What is needed>
Leave out the pictures, and print exactly the lines from the one holding "Collapse the Run Process section" through the last line of the material.

[Start of Attachment]

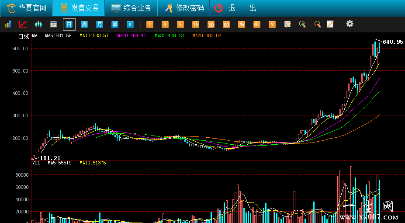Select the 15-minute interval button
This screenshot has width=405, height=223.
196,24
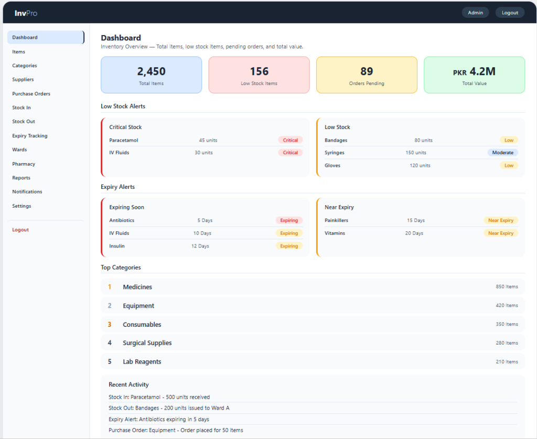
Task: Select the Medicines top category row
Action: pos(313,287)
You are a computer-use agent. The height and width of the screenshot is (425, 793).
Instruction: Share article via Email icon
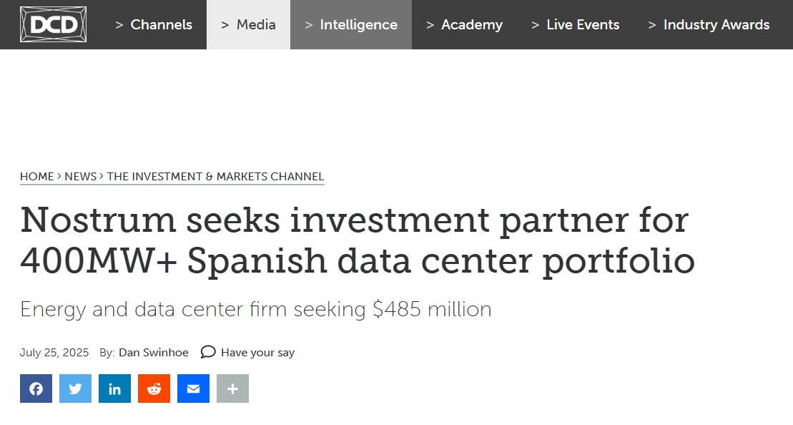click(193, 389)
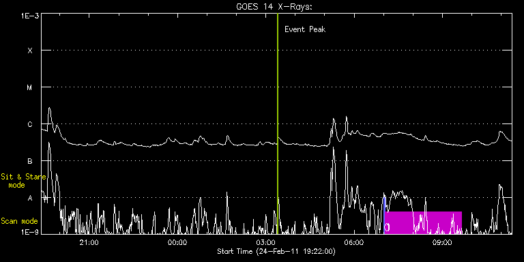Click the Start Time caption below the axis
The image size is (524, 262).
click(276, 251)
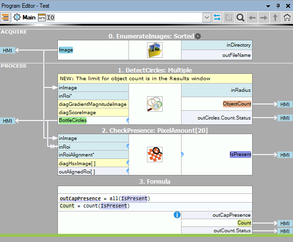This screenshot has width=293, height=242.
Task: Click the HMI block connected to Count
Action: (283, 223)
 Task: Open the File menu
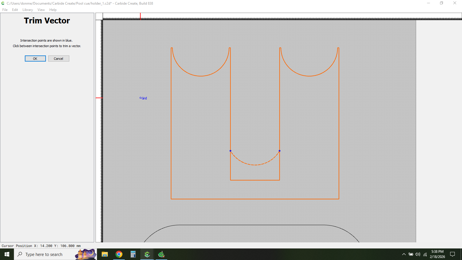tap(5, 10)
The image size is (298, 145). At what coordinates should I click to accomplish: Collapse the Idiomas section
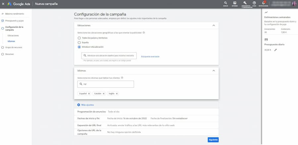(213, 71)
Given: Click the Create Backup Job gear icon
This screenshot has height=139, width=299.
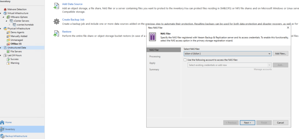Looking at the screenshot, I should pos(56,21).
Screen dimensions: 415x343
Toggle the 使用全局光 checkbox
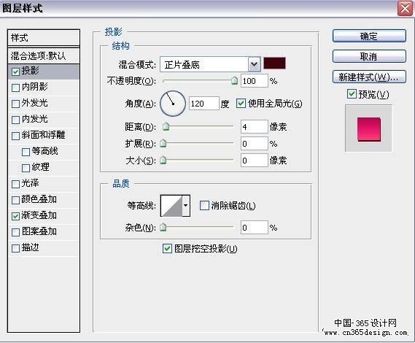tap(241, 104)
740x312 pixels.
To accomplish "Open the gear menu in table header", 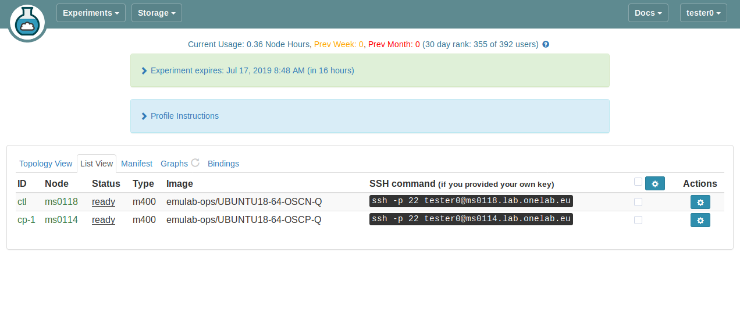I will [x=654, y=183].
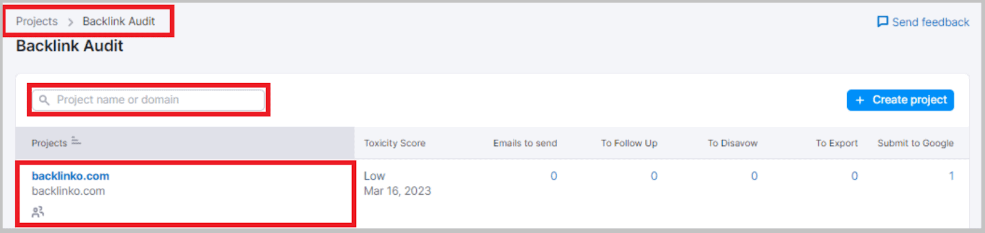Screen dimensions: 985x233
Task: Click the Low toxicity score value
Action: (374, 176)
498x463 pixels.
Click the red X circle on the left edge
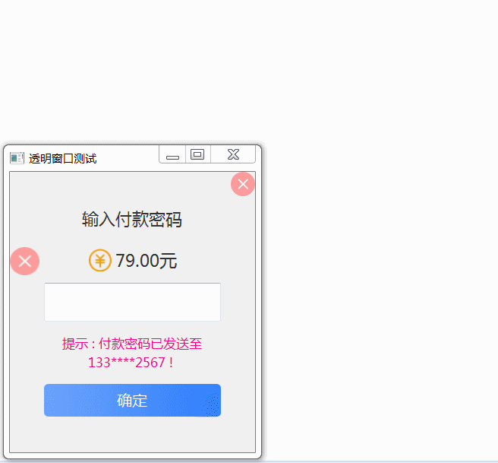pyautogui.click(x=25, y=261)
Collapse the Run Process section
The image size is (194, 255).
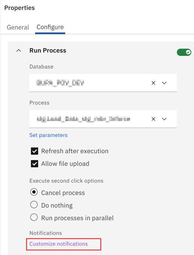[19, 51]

[End of Attachment]

Your response>
Collapse the Run Process section
The image size is (194, 255).
[19, 51]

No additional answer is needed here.